I do not care so much for those life storms as much as I do nature, but I do look forward to those end results of the storm. Life seems brighter, cleaner, fresher, more fun and enjoyable; just like jumping in puddles and looking at rainbows.

So, WAKE UP, GET OUT OF BED! Face this storm prepared; with an umbrella, rubber boots, and a bucket; just in case it floods.










A big thank you to FreeFoto.com for the beautiful photos.

Wednesday, February 13, 2008

V-DAY

Ah, the dreaded Valentine's Day. I would have to say this is my absolute least favorite holiday of all. Yes, even being married I still dislike this day. I think so much of my dislike comes from deep, buried pain. I personally think that this holiday should only be meant for adults and kept outside work and kept from involving others around you. Have you seen the valentine's day episode of The Office? Need I say more about why it shouldn't be in the work place, school, or anywhere for that matter. At school it was a competition, at work, COMPETITION! So what about those of us who don't get valentines? And then there are all the dances or balls and if you don't get asked you're left with that humiliation for the rest of your school days. Did I hear you ask me if I have an issue with valentine's day? OF COURSE!

So, this year I decided to stop being the Grinch of Valentine's day, the Scrooge of all scrooges. I actually spent the .50 cents per candy gram and sent 3 to my daughter, one from each member of our little family.
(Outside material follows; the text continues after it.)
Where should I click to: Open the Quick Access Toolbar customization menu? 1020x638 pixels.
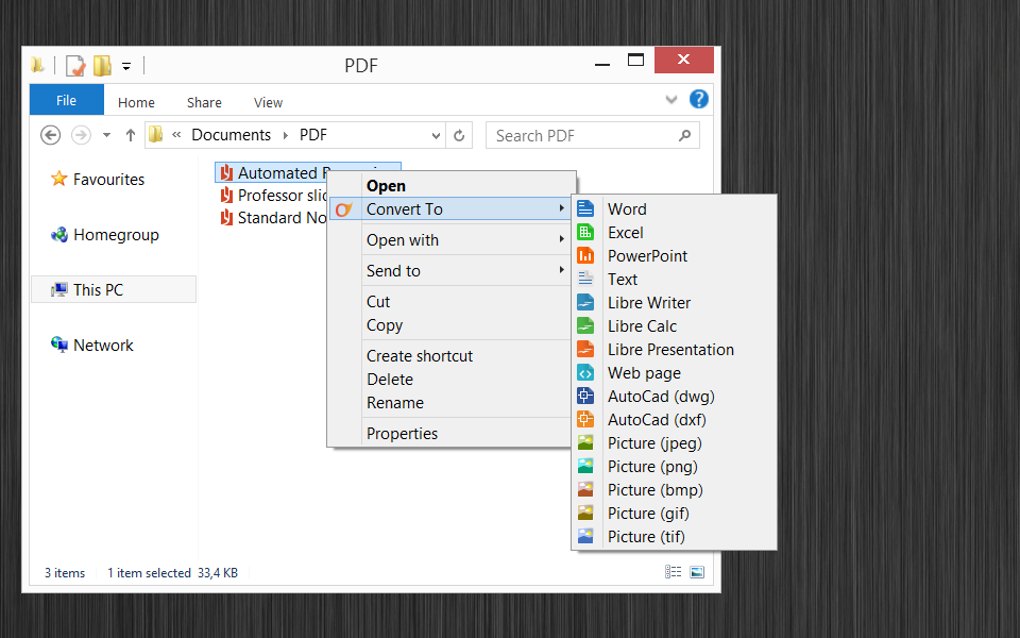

I began thinking about why I detest this holiday and decided I NEVER want my daughters to feel the same way. I want them to know they are loved, Valentine's Day and every day of the year. Does giving them little treats and cards and having tangle proof handed to them in their classroom prove my love? Of course not. But it does make one feel special to be remembered. I want to instill in them confidence and a lack of worry about the valentine day competition that they will inevitably face in their teenage years.

I enjoy the giving of love. It makes me feel good. If only I had understood that as a kid. I think the more one gives their love the more they receive love. I was a hog, a suck. I wanted all the love given to me without me having to give any thing first. Only when I learned this valuable lesson have I truly felt love. With my new outlook I should have a better attitude with valentine's day. And that is my goal. But at the same time I still cannot seem to get passed all the commercialization of holidays. I have that same overwhelming, dreary feeling come over me that I have to compete with someone or something. Will my daughter pass out the coolest, favorite cards? Will I give my husband the mushier or funnier card (this year I went with funny)? Augh, why must we torture ourselves over such trivial things?

Oh, in regards to those feelings of being the only child without a valentine I spoke to the school about allowing parents the opportunity to send a candy gram to a child who may not get one at all. I really wanted to save atleast one child's heart from breaking this year. The secretary explained to me that she had the same idea and she has already tallied who was getting grams and was figuring out who was not on the list and she and another lady in the office were personally sending one to each child. I asked her if I could contribute, she said it was already taken care of. I was so thrilled to hear that these sweet ladies were so thoughtful of each and every child. They were literally taking that "no child left behind" thing above and beyond. They did express gratitude for my sentiments and would take my idea into consideration for next year. I hope they do.

Oooo! I have an idea for my daughter! She has about 6 extra valentines. I am going to challenge her to give them to a child at lunch or on the play ground who is alone or who seems sad. I can't wait to hear from her tomorrow and how her day went!